[Stored data entries]
━━━━━━━━━━
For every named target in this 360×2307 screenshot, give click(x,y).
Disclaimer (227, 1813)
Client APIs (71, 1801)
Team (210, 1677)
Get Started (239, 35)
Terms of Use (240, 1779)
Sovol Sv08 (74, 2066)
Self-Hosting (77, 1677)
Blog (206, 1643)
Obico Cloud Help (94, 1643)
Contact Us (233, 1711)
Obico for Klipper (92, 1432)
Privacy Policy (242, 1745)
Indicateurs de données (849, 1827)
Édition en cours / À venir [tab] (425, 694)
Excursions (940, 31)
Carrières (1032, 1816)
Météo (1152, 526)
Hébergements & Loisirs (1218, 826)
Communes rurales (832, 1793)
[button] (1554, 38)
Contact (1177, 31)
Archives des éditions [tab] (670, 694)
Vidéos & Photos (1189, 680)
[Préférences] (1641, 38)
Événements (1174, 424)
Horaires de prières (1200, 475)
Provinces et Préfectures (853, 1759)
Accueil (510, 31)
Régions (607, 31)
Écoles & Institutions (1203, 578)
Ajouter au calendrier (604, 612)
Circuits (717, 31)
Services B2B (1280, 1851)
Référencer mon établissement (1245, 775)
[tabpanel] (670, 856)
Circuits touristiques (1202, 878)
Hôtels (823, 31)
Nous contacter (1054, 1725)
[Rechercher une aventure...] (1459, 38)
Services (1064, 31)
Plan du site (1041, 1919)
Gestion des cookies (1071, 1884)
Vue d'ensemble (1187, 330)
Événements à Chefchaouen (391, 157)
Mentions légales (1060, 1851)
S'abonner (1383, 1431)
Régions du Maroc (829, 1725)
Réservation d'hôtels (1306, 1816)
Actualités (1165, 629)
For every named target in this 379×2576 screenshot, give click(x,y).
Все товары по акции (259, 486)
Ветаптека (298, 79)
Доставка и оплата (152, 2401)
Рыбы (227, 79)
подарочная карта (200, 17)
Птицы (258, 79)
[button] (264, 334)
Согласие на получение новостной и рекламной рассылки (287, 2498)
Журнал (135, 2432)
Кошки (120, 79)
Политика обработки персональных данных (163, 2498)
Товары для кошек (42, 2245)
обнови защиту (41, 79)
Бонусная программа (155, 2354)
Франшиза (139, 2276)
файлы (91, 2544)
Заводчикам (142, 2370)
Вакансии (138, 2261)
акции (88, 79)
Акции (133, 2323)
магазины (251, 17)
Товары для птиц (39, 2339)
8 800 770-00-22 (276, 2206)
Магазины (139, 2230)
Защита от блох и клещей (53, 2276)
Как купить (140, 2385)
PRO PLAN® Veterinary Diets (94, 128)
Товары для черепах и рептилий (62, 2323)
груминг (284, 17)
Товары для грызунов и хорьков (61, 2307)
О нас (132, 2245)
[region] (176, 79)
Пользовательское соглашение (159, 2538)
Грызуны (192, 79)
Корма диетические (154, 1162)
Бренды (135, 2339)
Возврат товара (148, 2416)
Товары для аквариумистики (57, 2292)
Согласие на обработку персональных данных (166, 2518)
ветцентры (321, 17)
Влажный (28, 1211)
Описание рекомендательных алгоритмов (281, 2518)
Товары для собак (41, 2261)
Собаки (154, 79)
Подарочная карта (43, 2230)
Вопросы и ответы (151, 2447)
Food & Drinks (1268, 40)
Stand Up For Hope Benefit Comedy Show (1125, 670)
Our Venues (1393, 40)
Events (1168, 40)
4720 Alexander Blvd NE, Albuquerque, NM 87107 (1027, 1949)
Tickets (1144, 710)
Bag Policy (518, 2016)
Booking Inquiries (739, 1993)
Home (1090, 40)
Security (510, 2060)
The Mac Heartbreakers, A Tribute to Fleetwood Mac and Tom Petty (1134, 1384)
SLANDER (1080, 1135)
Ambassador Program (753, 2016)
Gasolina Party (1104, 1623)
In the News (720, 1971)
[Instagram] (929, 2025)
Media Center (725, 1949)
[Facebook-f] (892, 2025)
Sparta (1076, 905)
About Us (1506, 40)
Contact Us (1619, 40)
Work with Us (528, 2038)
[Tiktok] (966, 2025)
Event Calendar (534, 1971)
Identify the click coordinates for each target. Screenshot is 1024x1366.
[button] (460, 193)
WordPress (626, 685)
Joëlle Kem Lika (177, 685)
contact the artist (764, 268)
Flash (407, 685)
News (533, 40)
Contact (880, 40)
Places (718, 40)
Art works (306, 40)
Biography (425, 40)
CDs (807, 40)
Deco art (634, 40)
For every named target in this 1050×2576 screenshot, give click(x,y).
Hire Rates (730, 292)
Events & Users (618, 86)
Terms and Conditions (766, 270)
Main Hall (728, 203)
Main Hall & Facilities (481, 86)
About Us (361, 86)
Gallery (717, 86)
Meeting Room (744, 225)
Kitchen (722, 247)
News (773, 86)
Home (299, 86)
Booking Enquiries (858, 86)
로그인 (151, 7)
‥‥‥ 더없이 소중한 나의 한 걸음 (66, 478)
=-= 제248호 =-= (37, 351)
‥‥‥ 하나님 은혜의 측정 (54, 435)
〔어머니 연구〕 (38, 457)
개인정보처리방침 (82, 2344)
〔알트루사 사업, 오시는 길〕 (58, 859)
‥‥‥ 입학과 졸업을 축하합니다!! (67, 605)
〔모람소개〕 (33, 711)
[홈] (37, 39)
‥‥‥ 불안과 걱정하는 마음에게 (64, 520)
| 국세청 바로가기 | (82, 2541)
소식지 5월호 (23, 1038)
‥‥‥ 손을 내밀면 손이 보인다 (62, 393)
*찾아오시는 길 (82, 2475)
━━━━━━━━━━
Task objective: Using only the entries above, output the line with "S'abonner (1383, 1431)", the line with "[button] (264, 334)", and all lines between them, exactly as they stand.

Response to the task:
S'abonner (1383, 1431)
Régions du Maroc (829, 1725)
Réservation d'hôtels (1306, 1816)
Actualités (1165, 629)
For every named target in this 379×2576 screenshot, give click(x,y).
Все товары по акции (259, 486)
Ветаптека (298, 79)
Доставка и оплата (152, 2401)
Рыбы (227, 79)
подарочная карта (200, 17)
Птицы (258, 79)
[button] (264, 334)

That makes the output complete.